Levée à 5h30, samedi matin pour prendre un train vers 7h direction Spiez, puis un autre pour Zweisimmen, encore un pour La Lenk et pour terminer un bus nous a emmené jusqu’à Iffigenalp à 9h45, où nous avions rendez-vous avec l’archéologue et ses enfants, quelques membres du service archéologique, un journaliste du magazine Géo Allemagne ainsi qu’une quinzaine de membres de Club Alpin de Bienne auquel l’archéologue, Albert, appartient. Bref nous étions un groupe d’une vingtaine de personnes. Nous avons d’ailleurs failli rater le rendez-vous, car Martin a confondu l’heure d’arrivée du train à Spiez et son départ, nous nous apprêtions à prendre un café quand je me suis apercue de ca. Nous avons couru pour attraper le train qui, par chance, est parti avec deux minutes de retard (ce qui n’arrive jamais en Suisse normalement). Nous avons pris la direction d’Iffigsee, magnifique petit lac de montagne à deux heures de marche. Petite pause pour une explication archéologique sur l’emplacement d’une ancienne auberge romaine, qui se situait sur cette voie ancestrale qui reliait la vallée du Rhône (du Valais) et le plateau Suisse. On repart, pour une heure, direction le refuge, Wildhornhütte, où nous devons dormir le soir, histoire de déjeuner et de laisser quelques affaires afin de monter plus léger au Schnidejoch. Une heure trente de marche sur un dénivelé assez important, sur une crête enneigée, puis nous avons contourné le glacier du Wildhorn, afin d’accéder au Schnidejoch. Cette balade jusqu’au Schnidejoch n’est balisée que depuis 2005, avant elle n’était plus accessible en raison de l’avancement du glacier. Albert a présenté le contexte des découvertes archéologiques.

 

2003, fortes chaleurs, les glaces reculent et des promeneurs trouvent quelque chose qui ressemble à un récipient en écorces. Ils l’amènent au musée historique de Berne qui le montre à Christoph, le chef du laboratoire de restauration, mon responsable de stage. Après quelques rapides recherches, il démontre qu’il y a une ressemblance avec un objet découvert avec Otzi. Le service archéo décide de faire une datation au carbone 14. Il s’avère qu’il s’agit bien d’un récipient du néolithique. Le temps que tout le monde s’active, mais la neige d’hiver était déjà tombée. L’année suivante en 2004, une petite équipe de quatre personnes est constituée dans le plus grand des secret, même au sein du service, afin d’effectuer des recherches dans la zone indiquée. Une épingle en bronze, un carquois en écorce et morceau de jambe de pantalon en peau seront découverts, ce qui obligent à faire une campagne un peu systématique de prospection dans la zone.
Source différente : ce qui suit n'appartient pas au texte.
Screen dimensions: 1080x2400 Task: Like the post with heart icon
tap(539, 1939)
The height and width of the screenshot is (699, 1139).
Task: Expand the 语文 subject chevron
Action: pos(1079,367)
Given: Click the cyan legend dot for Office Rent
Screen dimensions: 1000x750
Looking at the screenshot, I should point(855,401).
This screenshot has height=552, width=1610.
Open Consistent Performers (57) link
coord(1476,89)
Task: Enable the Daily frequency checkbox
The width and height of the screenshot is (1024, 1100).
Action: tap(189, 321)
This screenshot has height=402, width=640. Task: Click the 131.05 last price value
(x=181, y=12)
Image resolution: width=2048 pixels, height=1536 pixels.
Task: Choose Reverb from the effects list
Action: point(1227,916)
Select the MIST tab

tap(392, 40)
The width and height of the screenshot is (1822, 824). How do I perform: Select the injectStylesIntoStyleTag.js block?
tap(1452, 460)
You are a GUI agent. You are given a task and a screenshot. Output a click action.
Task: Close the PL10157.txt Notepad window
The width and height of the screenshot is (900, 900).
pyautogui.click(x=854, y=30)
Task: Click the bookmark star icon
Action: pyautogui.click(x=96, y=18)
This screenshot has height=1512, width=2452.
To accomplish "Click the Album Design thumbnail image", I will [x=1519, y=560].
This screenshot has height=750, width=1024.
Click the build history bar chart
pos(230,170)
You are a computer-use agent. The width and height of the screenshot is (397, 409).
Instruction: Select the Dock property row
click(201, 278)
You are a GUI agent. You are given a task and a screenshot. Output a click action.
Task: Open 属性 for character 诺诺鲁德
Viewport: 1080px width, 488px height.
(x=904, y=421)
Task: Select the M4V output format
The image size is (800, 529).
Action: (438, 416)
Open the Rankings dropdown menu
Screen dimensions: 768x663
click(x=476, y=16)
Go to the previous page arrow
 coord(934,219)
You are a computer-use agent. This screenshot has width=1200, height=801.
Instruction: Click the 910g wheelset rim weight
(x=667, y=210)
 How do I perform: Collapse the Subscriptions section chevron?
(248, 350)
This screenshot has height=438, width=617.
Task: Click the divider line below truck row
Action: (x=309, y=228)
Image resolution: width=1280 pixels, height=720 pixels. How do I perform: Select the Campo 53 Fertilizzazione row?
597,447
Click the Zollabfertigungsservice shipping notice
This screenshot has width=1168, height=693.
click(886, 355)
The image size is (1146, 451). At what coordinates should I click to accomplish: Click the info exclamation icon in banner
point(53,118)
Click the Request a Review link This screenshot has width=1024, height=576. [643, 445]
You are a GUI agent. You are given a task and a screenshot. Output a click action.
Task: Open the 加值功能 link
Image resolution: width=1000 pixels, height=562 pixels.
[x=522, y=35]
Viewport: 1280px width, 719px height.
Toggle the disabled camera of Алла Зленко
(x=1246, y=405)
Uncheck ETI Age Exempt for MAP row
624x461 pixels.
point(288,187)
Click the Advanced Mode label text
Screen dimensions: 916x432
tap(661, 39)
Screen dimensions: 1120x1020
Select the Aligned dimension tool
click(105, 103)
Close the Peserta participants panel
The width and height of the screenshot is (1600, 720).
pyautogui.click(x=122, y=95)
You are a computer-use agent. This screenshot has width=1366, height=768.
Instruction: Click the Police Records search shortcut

En 2005 et 2006, les campagnes se poursuivent à l’aide de détecteurs de métaux, et de chiens italiens dressés pour découvrir des cadavres et entraînés spécialement pour cette expérience avec des ossement archéologiques en Italie. Les chiens n’ont rien trouvé, mais le détecteur a permis de découvrir plus de 200 clous de chaussures des légions romaines.  Ces clous forment des séries selon leurs formes, et on pourrait théoriquement les attribuer à telle ou telle légion romaine. Fin 2005, le service archéologique décide de divulguer la découverte à la presse. De nombreux journaux et télés, suisses et étrangers, se déplacent et relaient l’information. Peu de temps après un Allemand se fait connaître. Il était passé au Schnidejoch au même moment en 2003 et il avait ramené un arc et une flèche découverts sur place. Après négociation, l’arc et la flèche passent du salon de cet Allemand au service archéologique de Berne. Quatre phases ont été mises en évidence par le matériel découvert : la période Néolithique, l’Age du Bronze, la période romaine et le Moyen Age. Ces phases correspondent aux moments où le glacier s’était en parti retiré, à cause d’épisodes climatiques plus chauds, libérant un passage. Ces objets ont pu être retrouvés car ils se situaient dans une cuvette, endroit où le glacier ne pouvait avancer.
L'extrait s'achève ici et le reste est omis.